Gölge olduğumuzu düşündüğümde zavallılığımı gördüm. Aczimi, bağımlılığımı... Hacivat’la Karagöz aklıma geldi. Çekirge’deki kabirleri... Atışmaları... Hayali Küçükali geldi aklıma. Küçüklüğümde Ramazan günleri, tam iftar vakti radyoda onun programını dinlerdik. Aşina olduğum sesi kulaklarımdaydı. Bizim kafadarların sesleri daha baskındı.

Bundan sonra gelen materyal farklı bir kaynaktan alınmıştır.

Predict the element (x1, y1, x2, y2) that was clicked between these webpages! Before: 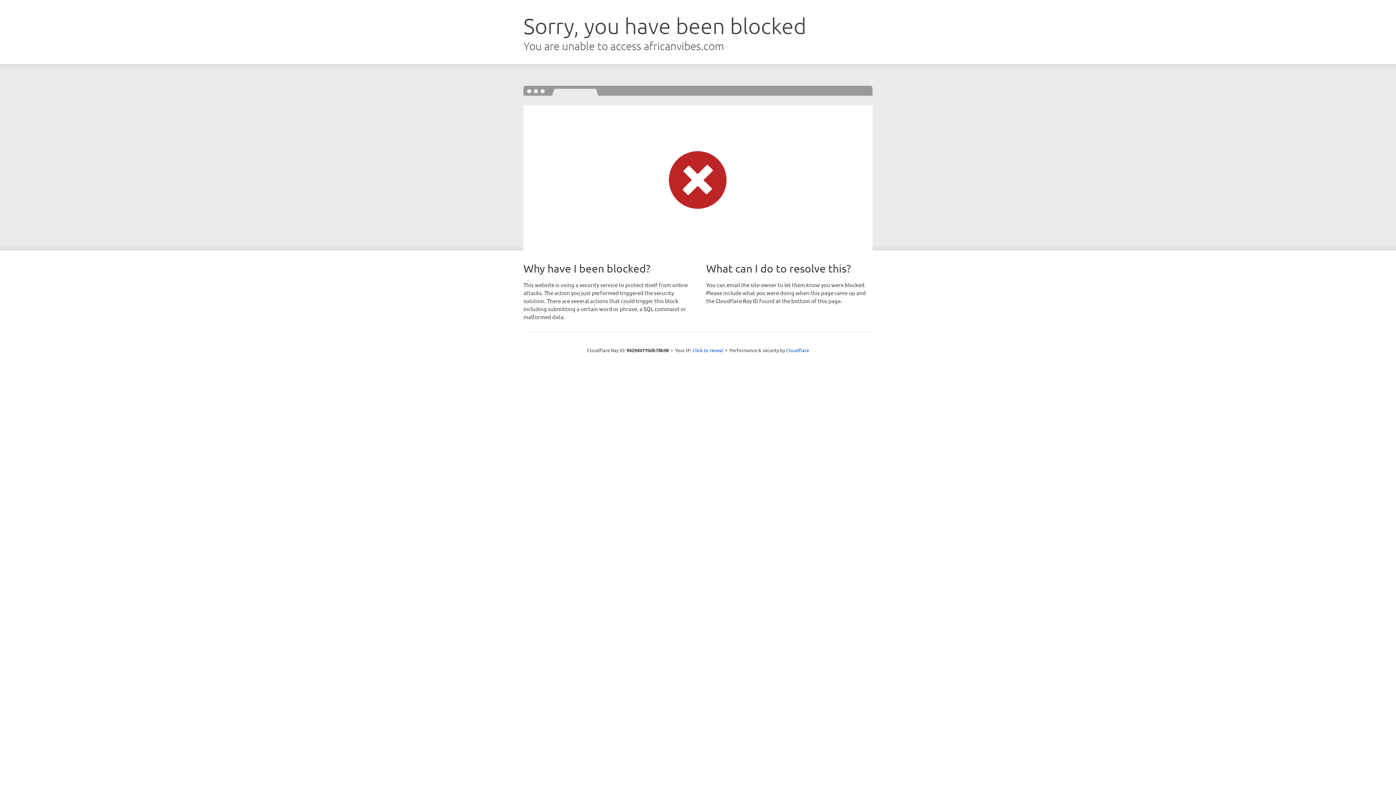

“Biz de kendimizi var sanıyoruz, O’nun gölgesinde. Ben bir masal uydurdum. Yaşarken her cümlesinde ağladım. Kurguydu, uyduruktu, biliyordum ama anlatırken yaşadım, gerçek sandım, her cümlesinde durdum, ağladım. Yaşamak da öyle bir şey işte! Gerçek gibi... Aslında biz kurguluyoruz. Peşine düşüp yanıyoruz! Aslında geri çıksak baksak ki bir şey yok!”
“Pervane... “Gölgeyiz, hiçiz...” demekle kurtuluş yok gibi... Anlayamadığımız bir sır var ama o sır ne? Yaratan O! Amenna! Süs olsun, eğlence olsun diye yaratmadı insanı! Sebebi olmalı! Acaba biz başıyla sonunu düşünerek bir şeylerden kurtulmaya mı çalışıyoruz?”
“Tabi ki! Yok yahu! Aklına akıl, sırrına fikir mi yeter!”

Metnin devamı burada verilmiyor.